When I first heard Autre Ne Veut’s single “Play by Play” I was hooked. I listened to it on repeat all week and constantly insisted that friends listen to it. Now that the album has dropped, it just means I have ten tracks to feel the same way about.
Autre Ne Veut is the recording project of a solitary, highly ambitious Arthur Ashin, whose second full-length provides a wonderful ride through soundscapes of perfectly constructed beats, R&B dramatics, and experimental interruptions. Autre Ne Veut’s information on Facebook reads a simple three word phrase: “Prince of Falsehoods.” An extremely apt descriptor, but Ashin is only false in the sense that he isn’t, of course, actually the famed R&B-pop musician; musically Anxiety triumphs and is as true as one could hope.

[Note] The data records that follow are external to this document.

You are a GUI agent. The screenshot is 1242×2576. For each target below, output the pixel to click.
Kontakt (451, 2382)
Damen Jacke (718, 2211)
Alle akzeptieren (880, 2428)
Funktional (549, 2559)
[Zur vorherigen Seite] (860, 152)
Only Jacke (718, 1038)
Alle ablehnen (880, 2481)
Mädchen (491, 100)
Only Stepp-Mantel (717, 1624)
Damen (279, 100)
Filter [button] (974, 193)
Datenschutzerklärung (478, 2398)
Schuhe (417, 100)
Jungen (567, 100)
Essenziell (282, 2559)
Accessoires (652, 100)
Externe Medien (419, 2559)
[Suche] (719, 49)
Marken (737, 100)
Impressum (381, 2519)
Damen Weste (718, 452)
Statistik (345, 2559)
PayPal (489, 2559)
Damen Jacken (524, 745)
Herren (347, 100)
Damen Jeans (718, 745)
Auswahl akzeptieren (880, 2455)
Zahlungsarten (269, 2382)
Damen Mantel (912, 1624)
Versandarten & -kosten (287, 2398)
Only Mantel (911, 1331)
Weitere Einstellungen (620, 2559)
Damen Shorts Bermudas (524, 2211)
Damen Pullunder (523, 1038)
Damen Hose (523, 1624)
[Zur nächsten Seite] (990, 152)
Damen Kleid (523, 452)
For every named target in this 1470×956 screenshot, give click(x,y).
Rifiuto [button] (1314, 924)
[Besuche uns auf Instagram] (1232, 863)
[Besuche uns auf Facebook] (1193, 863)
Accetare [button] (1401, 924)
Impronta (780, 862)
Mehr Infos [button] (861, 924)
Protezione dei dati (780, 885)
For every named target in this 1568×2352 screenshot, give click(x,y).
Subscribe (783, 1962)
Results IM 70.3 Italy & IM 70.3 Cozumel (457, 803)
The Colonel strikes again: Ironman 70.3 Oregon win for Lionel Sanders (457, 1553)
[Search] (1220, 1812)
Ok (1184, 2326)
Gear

The album’s most immediately convincing tracks are right up front in its two singles, the aforementioned “Play by Play” and “Counting.” Epic and sprawling, they’re undeniable—sensory overload from the first moment. And although the album then branches out into tracks that work their magic in divergent ways, each remains significant and memorable. For example, staccato, machine-gun snares and claps backed by busy synths and loops on “Promises” aren’t as epic as the openers, but are no less catchy. “Ego Free Sex Free” feels more traditionally R&B and includes some background loops that make it feel like a current hip-hop radio hit. Ashin’s rougher edge and daring decisions keep the track fresh and intriguing to avoid the sterility of over-processed R&B pop. The preceding two sentences also apply to “A Lie,” the album’s first slow song, which possesses an infectious groove.
As I write, I realize that the album has the same effect on the construction of this review that it has on me as a listener; I just can’t stop. In trying to encapsulate everything happening musically, all the points of reference, you lose all control of yourself like a twenty-something out for a night of dancing with the girls after a particularly stressful workweek. But why fight it? This just feels too good.
Continuing to employ these tools of excellent, soulful synth pop, the album moves through its thirty-eight minutes all too quickly, closing with the somewhat tempered croon of “World War.” However, in its sparse moments I’m aware of just how emotively Ashin sings throughout the record. In focusing on the album’s sonic qualities, including some of the best beats produced in recent memory, it’s easy to lose track of what is always important to R&B—raw, emotional power. Ashin sings wildly, without inhibition, as if everything depends on each word and note.
Anxiety is a tremendous achievement—a magnum opus to neo-R&B and synth pop, rewarding both aesthetically and thematically. Each track makes a powerful statement and those music-wise will be listening.